Una comunità in cammino. Le nostre idee su coesione e politiche sociali

Fino a una decina d’anni fa si parlava della “società dei due terzi” cioè di una società che vedeva la vasta maggioranza della popolazione integrata verso l’alto in una condizione di sicuro benessere. Solo una fascia residuale di rischio e di disagio sociali rimaneva in basso.

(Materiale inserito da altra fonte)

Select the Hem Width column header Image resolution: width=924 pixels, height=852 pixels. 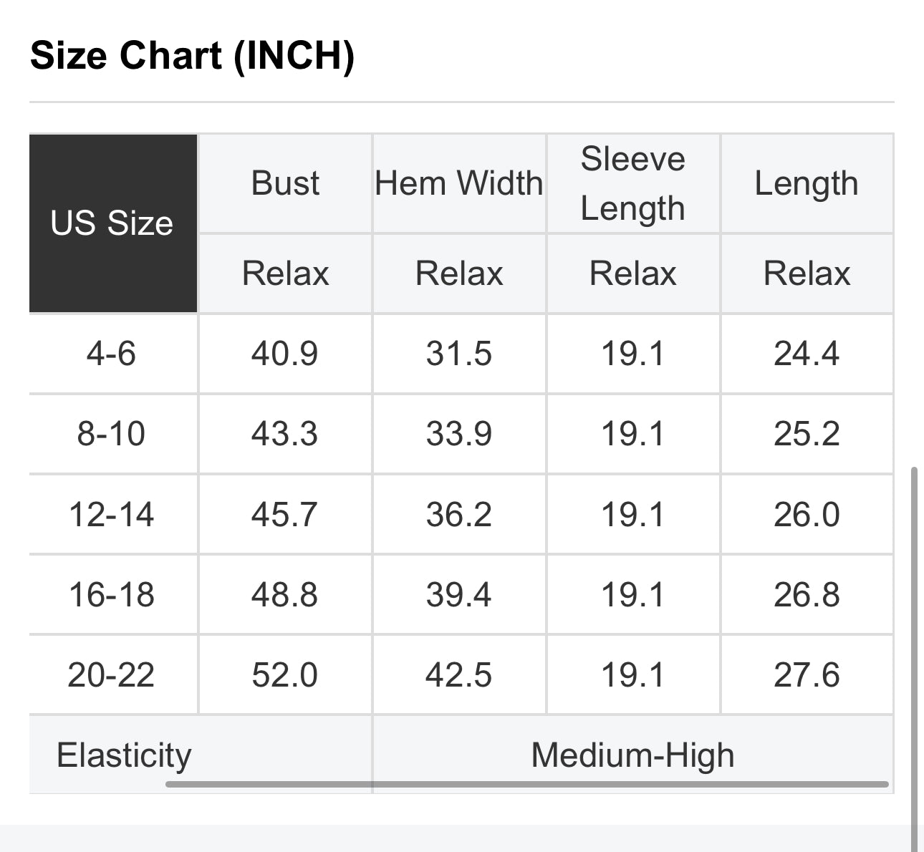[x=459, y=183]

Oggi si parla invece della “società dei quattro quinti”. Una fascia molto ristretta della società (un quinto) si colloca in alto con reddito elevato e sicuro, mentre il resto (i quattro quinti) appare come una platea di popolazione vulnerabile e vulnerata che si barcamena tra occupazione a rischio, lavoro precario, disoccupazione e redditi decrescenti e incerti. Molti di noi (che scriviamo) e molti di voi (che leggete) si sentono esattamente in questo fragile equilibrio, che ci sospinge verso il basso. Alcuni rispondono con forme di risentimento e rancore nei confronti degli “ultimi”, come se fossero “gli ultimi” la causa del loro scivolamento verso il basso. Noi al contrario vogliamo mettere a fuoco le cause reali del nostro impoverimento e, sul piano dell’intervento sociale, creare nuove alleanze e nuove consapevolezze che creino coesione e cooperazione tra le persone che vivono o lavorano a Nonantola in situazione di precarietà e fragilità.

Di fronte alle povertà e alle vulnerabilità sempre crescenti è necessario compiere un cambio di passo nella cultura e nelle pratiche dei servizi sociali territoriali che vada con convinzione verso una rinnovata idea di lavoro di comunità. Dove con ciò non intendiamo la delega di quegli interventi che il servizio pubblico non è più in grado di sostenere a una generica comunità di “buoni” (volontari, attivisti, uomini di buona volontà), quanto piuttosto il più alto coinvolgimento delle risorse, degli sguardi critici, delle competenze, delle alleanze che già esistono sul territorio di Nonantola.

Per questo crediamo indispensabile:

– non pensare e gestire i servizi sociali con un approccio tecnocratico e solo di tipo assistenziale, ma sburocratizzare gli interventi e le prese in carico, superando l’eccessiva settorializzazione e riduzione delle persone in categorie rigide (povertà, dipendenza, migranti, disagio, minori, ecc).

– considerare che ogni intervento sociale sia volto a trasformare gli “utenti” passivi di prestazioni esterne in soggetti capaci di esprimere proprie energie latenti, di riprendere iniziativa, di trovare sempre possibili spazi di autonomia: aiutare a “far da sé”;

– individuare un luogo permanente, promosso e guidato dai servizi sociali e culturali comunali, di ricerca e azione, in cui si ritrovino gli attori per scambiare informazioni e conoscenza, pensare, concretizzare e seguire assieme i progetti collettivi e di sostegno alle persone e alle famiglie;

– avviare uno sforzo di lavoro trasversale e straordinario che affronti i temi che ci sembrano più urgenti e complessi: il diritto alla casa, il lavoro, l’accesso ai servizi, il rafforzamento di progetti di mutuo sostegno e vicinato tra e per le famiglie e i singoli;

– avviare un percorso di formazione congiunta per operatori pubblici dei servizi sociali e culturali, comuni cittadini e attivisti, per costruire linguaggi condivisi e per esplorare nuove forme di collaborazione.